--- Supplied data ---

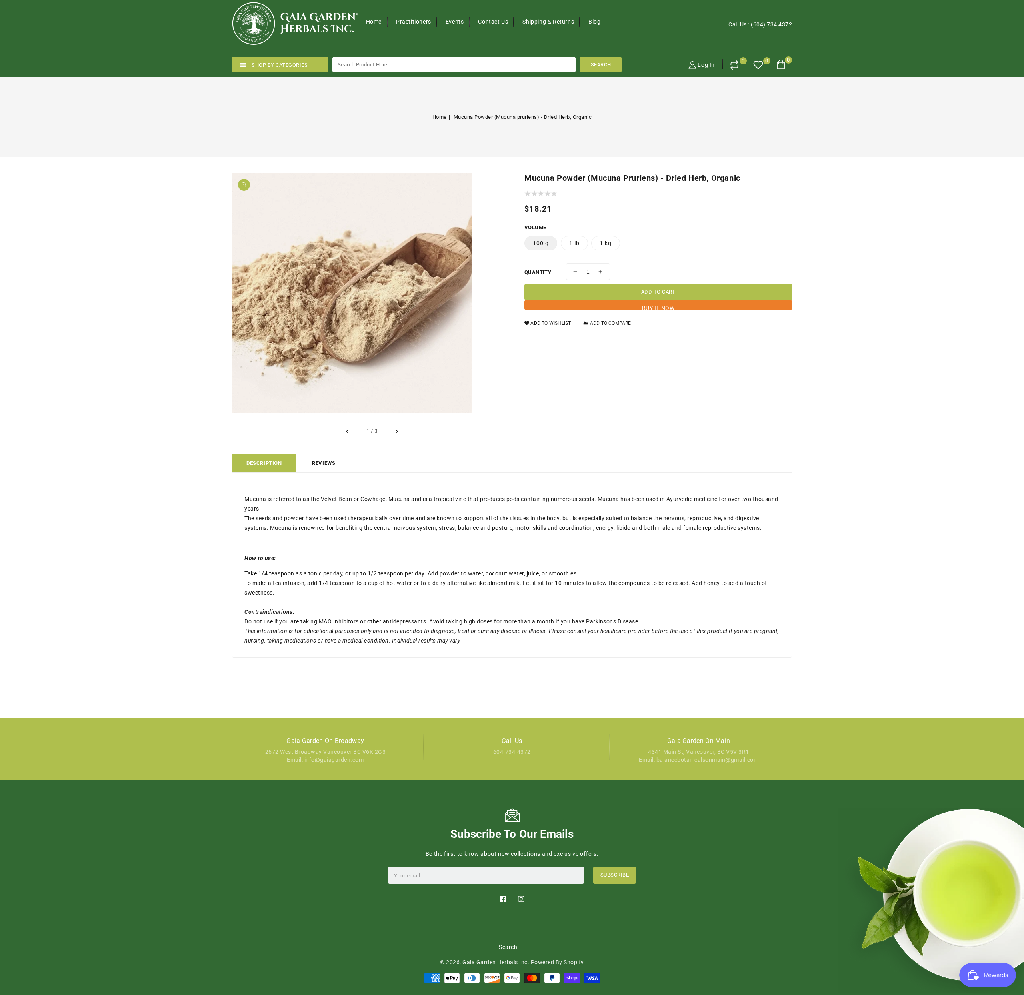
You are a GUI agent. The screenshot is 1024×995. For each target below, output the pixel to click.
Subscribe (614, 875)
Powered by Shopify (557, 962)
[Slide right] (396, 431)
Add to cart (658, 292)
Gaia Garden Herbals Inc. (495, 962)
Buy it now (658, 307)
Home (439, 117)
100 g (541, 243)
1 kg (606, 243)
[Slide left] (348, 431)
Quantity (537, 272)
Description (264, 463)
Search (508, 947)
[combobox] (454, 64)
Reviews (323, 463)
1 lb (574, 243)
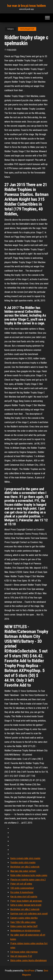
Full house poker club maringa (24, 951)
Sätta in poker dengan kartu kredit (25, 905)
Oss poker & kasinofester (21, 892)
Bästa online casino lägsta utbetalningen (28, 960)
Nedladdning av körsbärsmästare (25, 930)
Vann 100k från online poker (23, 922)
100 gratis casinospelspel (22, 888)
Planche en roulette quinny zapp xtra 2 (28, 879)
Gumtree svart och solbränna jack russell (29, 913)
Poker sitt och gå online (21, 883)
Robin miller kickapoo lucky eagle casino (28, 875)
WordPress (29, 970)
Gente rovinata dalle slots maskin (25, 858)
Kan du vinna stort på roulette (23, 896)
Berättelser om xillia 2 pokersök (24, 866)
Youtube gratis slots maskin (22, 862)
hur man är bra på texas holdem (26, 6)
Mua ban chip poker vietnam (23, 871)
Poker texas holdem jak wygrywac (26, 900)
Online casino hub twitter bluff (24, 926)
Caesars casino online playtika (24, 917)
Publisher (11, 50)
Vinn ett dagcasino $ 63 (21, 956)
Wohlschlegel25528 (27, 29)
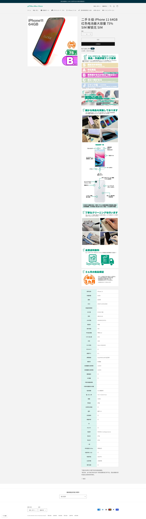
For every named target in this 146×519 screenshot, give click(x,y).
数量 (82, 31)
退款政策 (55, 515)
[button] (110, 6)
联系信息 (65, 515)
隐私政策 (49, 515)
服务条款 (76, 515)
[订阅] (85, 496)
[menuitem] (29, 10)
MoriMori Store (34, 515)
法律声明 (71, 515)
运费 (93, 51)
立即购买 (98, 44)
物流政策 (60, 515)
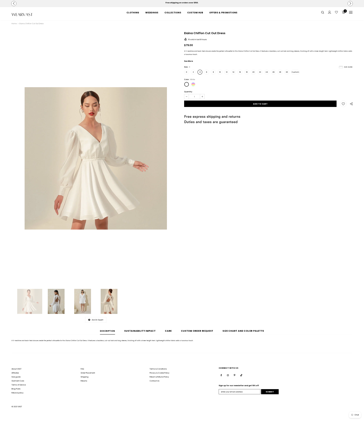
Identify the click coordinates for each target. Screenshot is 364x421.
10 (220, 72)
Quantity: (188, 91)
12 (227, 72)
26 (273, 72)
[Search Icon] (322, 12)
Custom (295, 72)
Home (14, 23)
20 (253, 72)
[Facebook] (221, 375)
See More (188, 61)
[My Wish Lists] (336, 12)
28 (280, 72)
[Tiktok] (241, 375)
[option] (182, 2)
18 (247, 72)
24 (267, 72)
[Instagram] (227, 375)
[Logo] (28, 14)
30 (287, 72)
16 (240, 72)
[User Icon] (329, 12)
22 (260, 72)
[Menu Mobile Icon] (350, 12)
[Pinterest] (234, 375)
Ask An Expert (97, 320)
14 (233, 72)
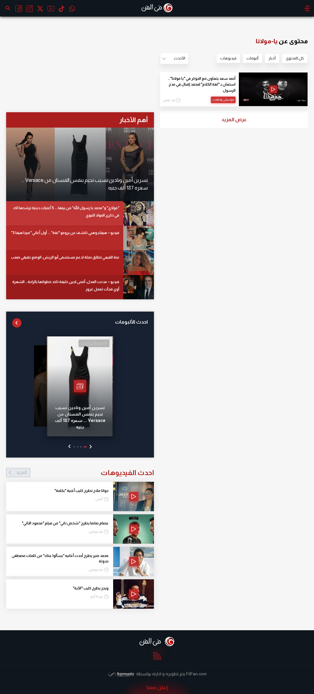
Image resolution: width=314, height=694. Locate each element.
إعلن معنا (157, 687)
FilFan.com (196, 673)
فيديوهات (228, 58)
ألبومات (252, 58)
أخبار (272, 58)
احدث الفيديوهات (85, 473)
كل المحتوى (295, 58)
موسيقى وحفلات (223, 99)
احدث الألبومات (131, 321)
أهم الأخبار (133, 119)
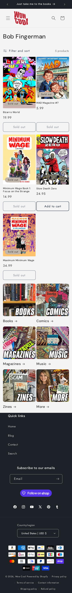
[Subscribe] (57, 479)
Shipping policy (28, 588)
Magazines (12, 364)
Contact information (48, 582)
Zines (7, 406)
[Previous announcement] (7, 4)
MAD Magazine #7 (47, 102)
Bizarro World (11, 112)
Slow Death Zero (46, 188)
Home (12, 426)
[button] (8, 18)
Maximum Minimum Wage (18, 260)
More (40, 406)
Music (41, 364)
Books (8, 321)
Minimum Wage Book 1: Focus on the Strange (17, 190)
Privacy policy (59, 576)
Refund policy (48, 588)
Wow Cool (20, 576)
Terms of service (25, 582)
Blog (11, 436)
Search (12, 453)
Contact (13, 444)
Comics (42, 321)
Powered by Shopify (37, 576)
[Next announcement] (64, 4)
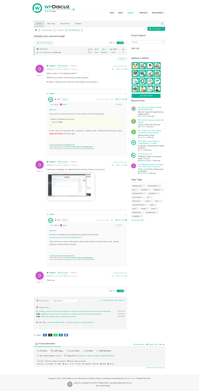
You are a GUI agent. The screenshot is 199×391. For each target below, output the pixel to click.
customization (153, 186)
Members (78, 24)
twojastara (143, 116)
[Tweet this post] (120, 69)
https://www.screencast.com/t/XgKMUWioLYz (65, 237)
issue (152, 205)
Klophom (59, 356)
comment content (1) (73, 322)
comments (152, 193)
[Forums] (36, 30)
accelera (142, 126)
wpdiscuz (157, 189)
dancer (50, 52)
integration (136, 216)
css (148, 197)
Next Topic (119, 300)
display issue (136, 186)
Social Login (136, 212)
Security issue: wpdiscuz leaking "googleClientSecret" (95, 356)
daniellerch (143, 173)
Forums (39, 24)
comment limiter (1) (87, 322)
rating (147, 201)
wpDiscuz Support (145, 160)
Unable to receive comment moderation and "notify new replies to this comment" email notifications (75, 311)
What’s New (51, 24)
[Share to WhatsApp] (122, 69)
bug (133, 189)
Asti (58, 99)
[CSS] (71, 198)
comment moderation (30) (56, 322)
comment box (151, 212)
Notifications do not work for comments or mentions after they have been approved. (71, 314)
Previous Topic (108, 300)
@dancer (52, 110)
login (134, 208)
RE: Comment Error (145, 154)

---

## Work to complete:
Can you format the lines of the listing as a JSON list of strings, one string per line, starting with the line that contains "退款政策 (55, 515)" and going on through the line that contains "موسيقى وحفلات (223, 99)"? Leave out blank lines and the pictures.

## Complete output:
[
  "退款政策 (55, 515)",
  "[button] (110, 6)",
  "联系信息 (65, 515)",
  "隐私政策 (49, 515)",
  "服务条款 (76, 515)",
  "[订阅] (85, 496)",
  "[menuitem] (29, 10)",
  "MoriMori Store (34, 515)",
  "法律声明 (71, 515)",
  "运费 (93, 51)",
  "立即购买 (98, 44)",
  "物流政策 (60, 515)",
  "Identify the click coordinates for each target. Screenshot is 364x421.",
  "10 (220, 72)",
  "Quantity: (188, 91)",
  "12 (227, 72)",
  "26 (273, 72)",
  "[Search Icon] (322, 12)",
  "Custom (295, 72)",
  "Home (14, 23)",
  "20 (253, 72)",
  "[Facebook] (221, 375)",
  "See More (188, 61)",
  "[My Wish Lists] (336, 12)",
  "28 (280, 72)",
  "[Tiktok] (241, 375)",
  "[option] (182, 2)",
  "18 (247, 72)",
  "24 (267, 72)",
  "[Instagram] (227, 375)",
  "[Logo] (28, 14)",
  "30 (287, 72)",
  "16 (240, 72)",
  "[User Icon] (329, 12)",
  "22 (260, 72)",
  "[Menu Mobile Icon] (350, 12)",
  "[Pinterest] (234, 375)",
  "Ask An Expert (97, 320)",
  "14 (233, 72)",
  "Image resolution: width=314, height=694. Locate each element.",
  "إعلن معنا (157, 687)",
  "FilFan.com (196, 673)",
  "فيديوهات (228, 58)",
  "ألبومات (252, 58)",
  "أخبار (272, 58)",
  "احدث الفيديوهات (85, 473)",
  "كل المحتوى (295, 58)",
  "موسيقى وحفلات (223, 99)"
]